Rewrite all of the records below, replacing every occurrence of "GUI agent" with "screen agent" and keeping everything else unchanged.

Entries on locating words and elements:
=======
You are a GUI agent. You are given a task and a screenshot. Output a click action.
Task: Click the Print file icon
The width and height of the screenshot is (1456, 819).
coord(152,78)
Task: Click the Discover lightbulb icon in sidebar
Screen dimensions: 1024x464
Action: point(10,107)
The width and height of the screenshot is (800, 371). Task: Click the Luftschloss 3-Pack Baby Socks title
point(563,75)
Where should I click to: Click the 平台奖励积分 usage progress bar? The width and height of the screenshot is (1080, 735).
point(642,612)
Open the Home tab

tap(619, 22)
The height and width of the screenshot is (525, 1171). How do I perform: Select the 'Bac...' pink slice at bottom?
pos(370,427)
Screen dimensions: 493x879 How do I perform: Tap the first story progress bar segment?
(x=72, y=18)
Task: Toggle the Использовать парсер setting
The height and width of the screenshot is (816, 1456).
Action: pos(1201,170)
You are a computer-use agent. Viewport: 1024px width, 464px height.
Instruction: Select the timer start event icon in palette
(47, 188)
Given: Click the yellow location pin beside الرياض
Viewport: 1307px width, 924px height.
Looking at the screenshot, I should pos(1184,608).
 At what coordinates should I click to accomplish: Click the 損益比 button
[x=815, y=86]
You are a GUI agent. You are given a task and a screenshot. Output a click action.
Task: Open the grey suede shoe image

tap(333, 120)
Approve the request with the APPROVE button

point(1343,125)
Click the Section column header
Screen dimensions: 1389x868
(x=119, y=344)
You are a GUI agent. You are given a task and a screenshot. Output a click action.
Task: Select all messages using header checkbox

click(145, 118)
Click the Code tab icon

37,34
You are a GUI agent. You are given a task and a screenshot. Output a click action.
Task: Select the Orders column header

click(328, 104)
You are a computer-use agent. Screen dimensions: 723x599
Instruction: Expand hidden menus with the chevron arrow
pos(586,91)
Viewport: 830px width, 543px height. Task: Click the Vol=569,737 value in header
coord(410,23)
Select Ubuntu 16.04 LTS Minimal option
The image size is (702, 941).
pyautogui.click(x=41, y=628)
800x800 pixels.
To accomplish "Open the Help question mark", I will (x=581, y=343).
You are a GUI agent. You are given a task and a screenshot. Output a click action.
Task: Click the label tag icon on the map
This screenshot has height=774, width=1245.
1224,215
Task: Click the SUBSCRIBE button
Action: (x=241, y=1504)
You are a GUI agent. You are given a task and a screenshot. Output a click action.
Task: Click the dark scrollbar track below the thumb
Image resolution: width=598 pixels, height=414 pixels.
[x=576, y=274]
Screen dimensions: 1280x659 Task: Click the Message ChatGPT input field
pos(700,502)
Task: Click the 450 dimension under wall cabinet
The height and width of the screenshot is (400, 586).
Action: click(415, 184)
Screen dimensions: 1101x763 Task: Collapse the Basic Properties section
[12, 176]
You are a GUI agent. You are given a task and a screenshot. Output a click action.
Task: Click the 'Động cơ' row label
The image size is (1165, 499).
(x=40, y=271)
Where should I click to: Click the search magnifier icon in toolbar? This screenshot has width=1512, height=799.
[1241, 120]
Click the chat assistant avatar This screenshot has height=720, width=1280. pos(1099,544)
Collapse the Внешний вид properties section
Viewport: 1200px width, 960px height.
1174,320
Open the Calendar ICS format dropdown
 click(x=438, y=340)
=======
◆ THE RESPONSE ◆
You are a screen agent. You are given a task and a screenshot. Output a click action.
Task: Click the Print file icon
The width and height of the screenshot is (1456, 819).
coord(152,78)
Task: Click the Discover lightbulb icon in sidebar
Screen dimensions: 1024x464
Action: point(10,107)
The width and height of the screenshot is (800, 371). Task: Click the Luftschloss 3-Pack Baby Socks title
point(563,75)
Where should I click to: Click the 平台奖励积分 usage progress bar? The width and height of the screenshot is (1080, 735).
point(642,612)
Open the Home tab

tap(619, 22)
The height and width of the screenshot is (525, 1171). How do I perform: Select the 'Bac...' pink slice at bottom?
pos(370,427)
Screen dimensions: 493x879 How do I perform: Tap the first story progress bar segment?
(x=72, y=18)
Task: Toggle the Использовать парсер setting
The height and width of the screenshot is (816, 1456).
Action: pos(1201,170)
You are a computer-use agent. Viewport: 1024px width, 464px height.
Instruction: Select the timer start event icon in palette
(47, 188)
Given: Click the yellow location pin beside الرياض
Viewport: 1307px width, 924px height.
Looking at the screenshot, I should pos(1184,608).
 At what coordinates should I click to accomplish: Click the 損益比 button
[x=815, y=86]
You are a screen agent. You are given a task and a screenshot. Output a click action.
Task: Open the grey suede shoe image

tap(333, 120)
Approve the request with the APPROVE button

point(1343,125)
Click the Section column header
Screen dimensions: 1389x868
(x=119, y=344)
You are a screen agent. You are given a task and a screenshot. Output a click action.
Task: Select all messages using header checkbox

click(145, 118)
Click the Code tab icon

37,34
You are a screen agent. You are given a task and a screenshot. Output a click action.
Task: Select the Orders column header

click(328, 104)
You are a computer-use agent. Screen dimensions: 723x599
Instruction: Expand hidden menus with the chevron arrow
pos(586,91)
Viewport: 830px width, 543px height. Task: Click the Vol=569,737 value in header
coord(410,23)
Select Ubuntu 16.04 LTS Minimal option
The image size is (702, 941).
pyautogui.click(x=41, y=628)
800x800 pixels.
To accomplish "Open the Help question mark", I will (x=581, y=343).
You are a screen agent. You are given a task and a screenshot. Output a click action.
Task: Click the label tag icon on the map
This screenshot has height=774, width=1245.
1224,215
Task: Click the SUBSCRIBE button
Action: (x=241, y=1504)
You are a screen agent. You are given a task and a screenshot. Output a click action.
Task: Click the dark scrollbar track below the thumb
Image resolution: width=598 pixels, height=414 pixels.
[x=576, y=274]
Screen dimensions: 1280x659 Task: Click the Message ChatGPT input field
pos(700,502)
Task: Click the 450 dimension under wall cabinet
The height and width of the screenshot is (400, 586).
Action: click(415, 184)
Screen dimensions: 1101x763 Task: Collapse the Basic Properties section
[12, 176]
You are a screen agent. You are given a task and a screenshot. Output a click action.
Task: Click the 'Động cơ' row label
The image size is (1165, 499).
(x=40, y=271)
Where should I click to: Click the search magnifier icon in toolbar? This screenshot has width=1512, height=799.
[1241, 120]
Click the chat assistant avatar This screenshot has height=720, width=1280. pos(1099,544)
Collapse the Внешний вид properties section
Viewport: 1200px width, 960px height.
1174,320
Open the Calendar ICS format dropdown
 click(x=438, y=340)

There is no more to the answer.